Table 5. Performance table of automated identification model.

4 Discussion

This study explored the impact of missed information during clinical encounters on patient safety and satisfaction in primary care using samples from university primary care clinics in the US. To identify missed information in clinical encounters, we categorized the essential diagnostic information for assessing the common cold during primary care encounters into three domains: daily habits, medical history, and physical examination. Our analysis of missed information reveals that physicians failed to collect information related to daily habits of patients in 19% of the clinical encounters. Although missed information from physicians does not show a significant effect on diagnostic outcomes in this study, this may be attributed to the imbalanced distribution on missed information, previous studies have indicated that missed information is one of the significant factors contributes to errors in primary care settings, which can lead to incorrect diagnoses (8, 9). For instance, missed information in patients’ daily habits can have various negative consequences that missing smoking habits of patients with respiratory symptoms may result in poorer disease control, increased healthcare utilization, and higher healthcare costs (61), and missing information of patients’ alcohol consumption habits may result in adverse health outcomes, particularly when medications that interact negatively with alcohol are prescribed (62).

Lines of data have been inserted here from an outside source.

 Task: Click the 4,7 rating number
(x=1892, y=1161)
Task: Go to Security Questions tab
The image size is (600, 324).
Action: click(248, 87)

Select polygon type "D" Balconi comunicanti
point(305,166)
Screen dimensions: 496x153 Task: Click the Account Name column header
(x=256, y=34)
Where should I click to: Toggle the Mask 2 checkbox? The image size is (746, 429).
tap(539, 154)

Notably, although this study did not directly examine the impact of EMR use on missed information, previous research has shown that physicians who are proficient with electronic medical records are less likely to miss critical information during clinical encounters, as they need to input and retrieve data through the EMR system (3, 26). Furthermore, the increasing use of EMRs and emerging AI tools in clinical practice can help reduce likelihood of missed information by providing more intuitive and supportive interfaces for physicians through EMR system (4, 18). These technologies can also save time, particularly under conditions of high workload, by minimizing the need to repeatedly collect the same patient information across clinical visits (45, 63). However, workload of physicians may paradoxically increase with the use of more efficient EMR systems, particularly in the context of physician shortage (3, 64). One consequence of increased workload is burnout of physicians, which has been associated with a higher likelihood of missed information where essential information may be ignored during clinical decision-making and diagnosis (7).

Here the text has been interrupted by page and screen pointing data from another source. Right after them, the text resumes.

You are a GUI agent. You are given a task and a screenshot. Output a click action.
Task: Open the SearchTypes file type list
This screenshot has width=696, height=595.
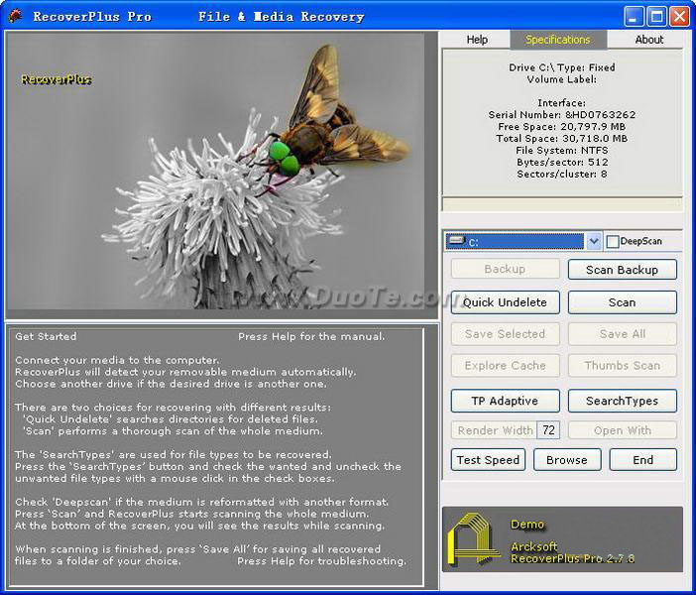pyautogui.click(x=622, y=401)
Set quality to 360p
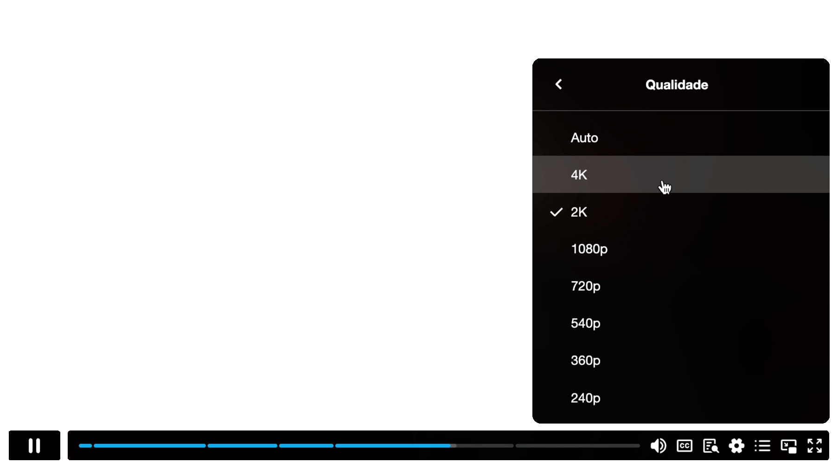838x469 pixels. [x=681, y=360]
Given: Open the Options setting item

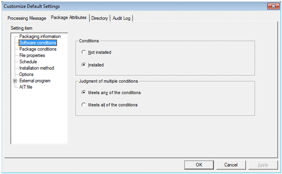Looking at the screenshot, I should click(x=26, y=74).
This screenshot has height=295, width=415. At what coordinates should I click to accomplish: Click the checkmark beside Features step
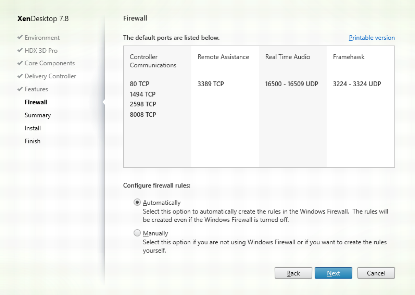coord(20,89)
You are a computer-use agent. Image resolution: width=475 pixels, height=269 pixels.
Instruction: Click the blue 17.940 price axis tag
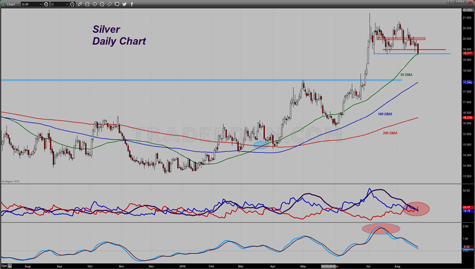click(x=467, y=83)
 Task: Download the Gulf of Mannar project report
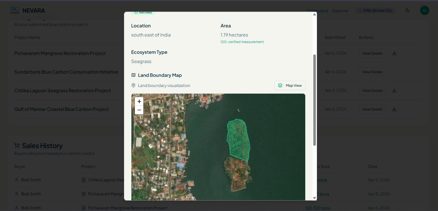click(x=394, y=109)
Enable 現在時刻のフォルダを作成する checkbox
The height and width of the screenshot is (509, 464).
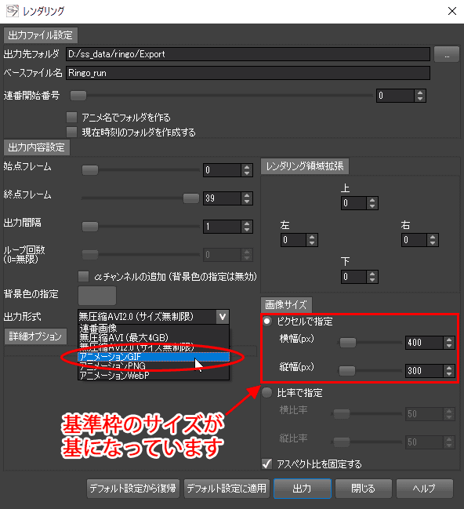coord(71,132)
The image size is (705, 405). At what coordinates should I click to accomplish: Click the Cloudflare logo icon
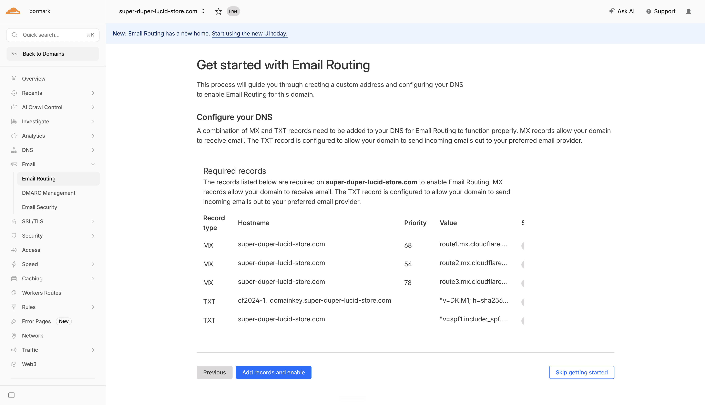(x=13, y=11)
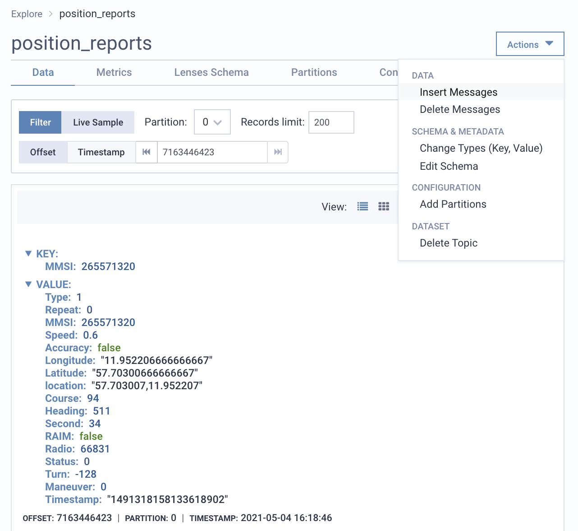
Task: Select Delete Messages action
Action: pos(460,109)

With respect to patient satisfaction, our data show a high proportion of responses indicates high satisfaction levels. One significant factor contributes to these ratings appears to be the effective documentations by physicians (26, 30, 31). The ability of physicians to provide attentive care while efficiently doing documentation may enhance patients’ trust and overall satisfaction. The results of the ordinal logistic regression analysis on attentive care reveal similar findings that when physicians demonstrate compassionate care and provide clear explanations to patients, it significantly increases patient satisfaction. Our ordinal logistic regression analysis does not show a statistically significant correlation with missed information and patient satisfaction. One of the reasons is that physicians are the primary source of information for patients (19). That is, patients are likely to trust the diagnostic process even in cases where errors occur or information is missed and satisfy with physicians when they show compassionate and effective communication skills (19–21). However, this may vary across different clinical settings, particularly the encounters with longer waiting times. Waiting time has been identified as a significant factor contributing to lower patient satisfaction (64, 65). Key determinants of patient satisfaction include the amount of time spent with physicians (65) and patients’ perceptions of being treated attentively and respectfully during clinical visits (64). In particular, when patients experiencing extended waiting times, they expect more comprehensive diagnostic procedures than their previous visits.

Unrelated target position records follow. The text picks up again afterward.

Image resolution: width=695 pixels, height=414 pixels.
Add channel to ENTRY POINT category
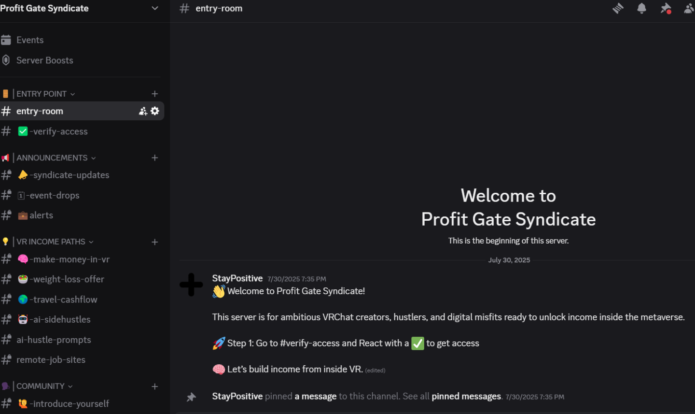pos(154,94)
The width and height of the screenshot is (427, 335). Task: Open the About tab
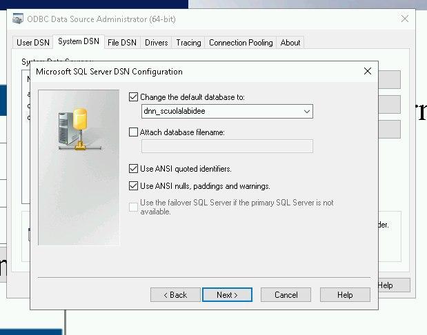click(x=290, y=43)
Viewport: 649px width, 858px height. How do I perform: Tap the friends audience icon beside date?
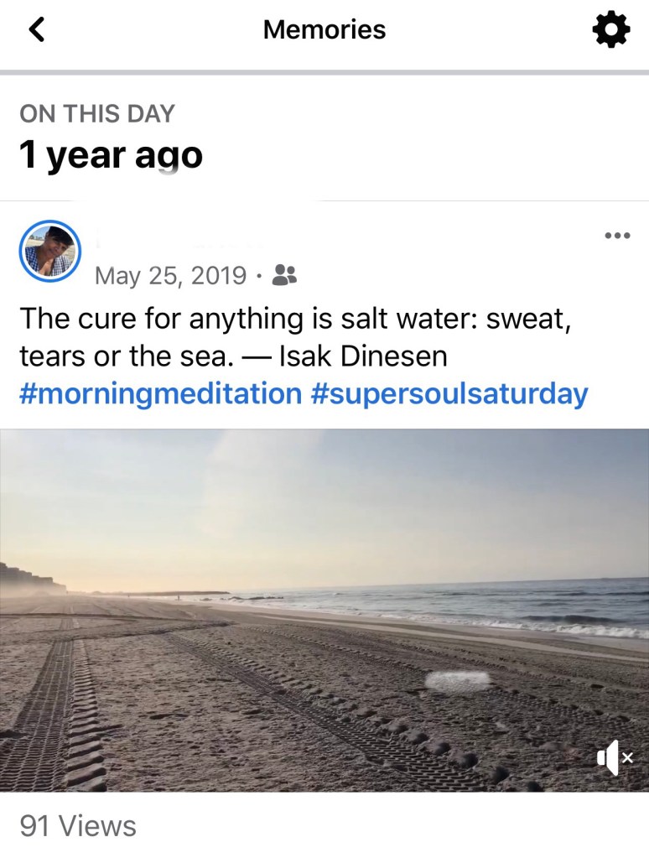click(285, 275)
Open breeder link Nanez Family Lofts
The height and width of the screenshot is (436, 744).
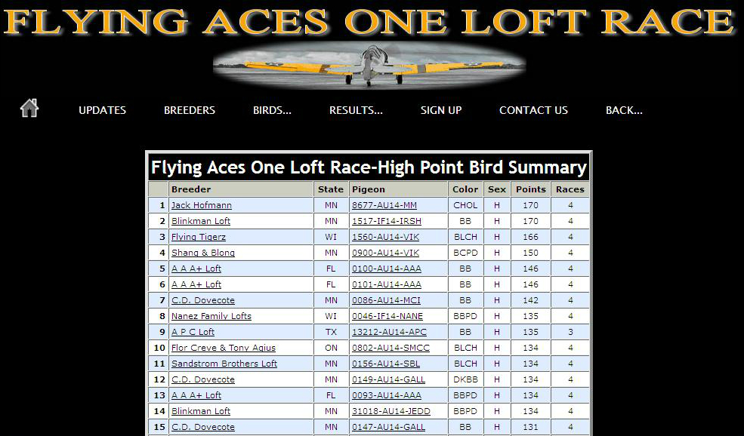click(211, 316)
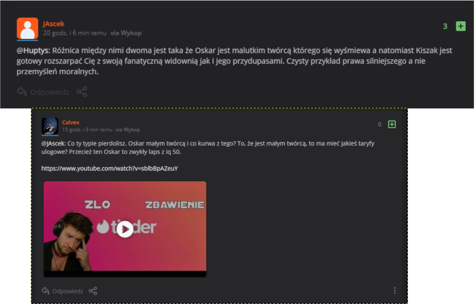Click the share icon under JAscek's comment
The width and height of the screenshot is (476, 304).
pos(82,92)
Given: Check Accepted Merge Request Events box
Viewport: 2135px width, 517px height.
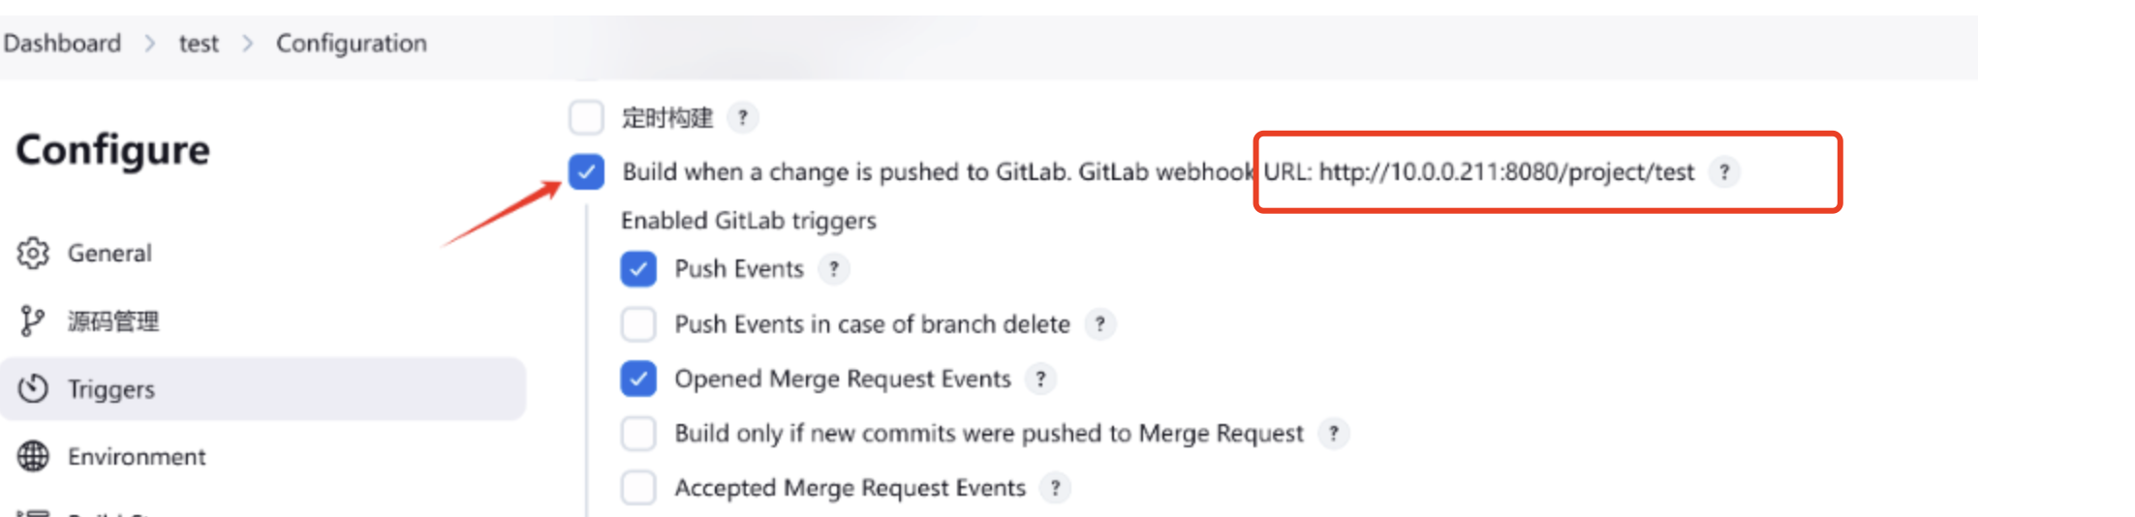Looking at the screenshot, I should click(x=638, y=488).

As our goal is to examine the impact of missed information during clinical encounters on patient safety and satisfaction using a larger sample in future studies, analyzing the interactions between physicians and patients through manual annotation presents substantial challenges. To address this challenge, we developed a method for automatically identifying missed information using a large language model (LLM), specifically Phi-3.5. Our model demonstrated strong performance in identifying missed information across all diagnostic steps (F1-score > 0.8) by using the designed prompt to LLM (57, 58). In addition, we found that identifying missed information in daily habit (F1-score = 0.8468) has slightly lower F1-score than other categories (F1-score > 0.97), the challenge may arise by the difficulty of collecting all relevant habits that are involved. For instance, we have only included most common habits related to the diagnosis of the common cold in this study (45). However, some physicians are interested with specific habits, such as coffee consumption, which were not considered in our model. This discrepancy can lead to incorrect coding during the identification of missed information, where physicians may have documented that certain habits were assessed, but our model lacks the context to recognize the relevance of these specific habits.

This study has several limitations that should be considered. Although previous research has demonstrated that missed information have negative impact on patient safety and satisfaction, our study did not replicate these findings, primarily due to a limited sample size. In particular, the dataset lacked sufficient cases involving incorrect diagnoses, which restricted our ability to examine the specific effects of missed information on diagnostic accuracy and patient satisfaction. However, this study is still valuable for future works. Our Phi3.5 model can classify the information during clinical practice with high performance. That is, we provided an effective method to analyze with larger sample sizes on missed information.

Furthermore, future studies should consider incorporating additional data sources, such as using EMR usage logs during clinical practices to identify the information retrieved from EMR system by physicians when patients have previously visited (4, 26). Video recordings of clinical encounters could provide valuable insights into physician behavior and cognitive load, particularly in their burnout. Physicians experiencing burnout during work may fail to properly process or apply the information available to them, even when it is accessible (7). Also, body language can be analyzed through video data, as nonverbal communication has been shown to significantly influence patient satisfaction (26, 31). In addition, a standardized scaling system for assessing ratings of physician empathy and explanatory communication should be implemented. This would enable more consistent evaluation of patient-centered care factors, potentially allowing for sentiment analysis using language models (26, 30, 54).

5 Conclusion

Our study provides evidence that improving interactions during clinical practices receive higher satisfaction from patients. The method regarding LLM we provided with, have contribute to the automated analysis on missed information in clinical interactions, ultimately enhancing patient safety by preventing incorrect diagnosis. It demonstrates potential capabilities in information identification through a multimodal approach. Future studies should examine diverse healthcare settings to ensure that the proposed framework can better align with the essential information needs of clinical practice. Additionally, technologies such as EMRs in primary care should be designed to strengthen the connection between physicians and patients, not only by improving information transparency for both sides, but also by better accommodating user preferences.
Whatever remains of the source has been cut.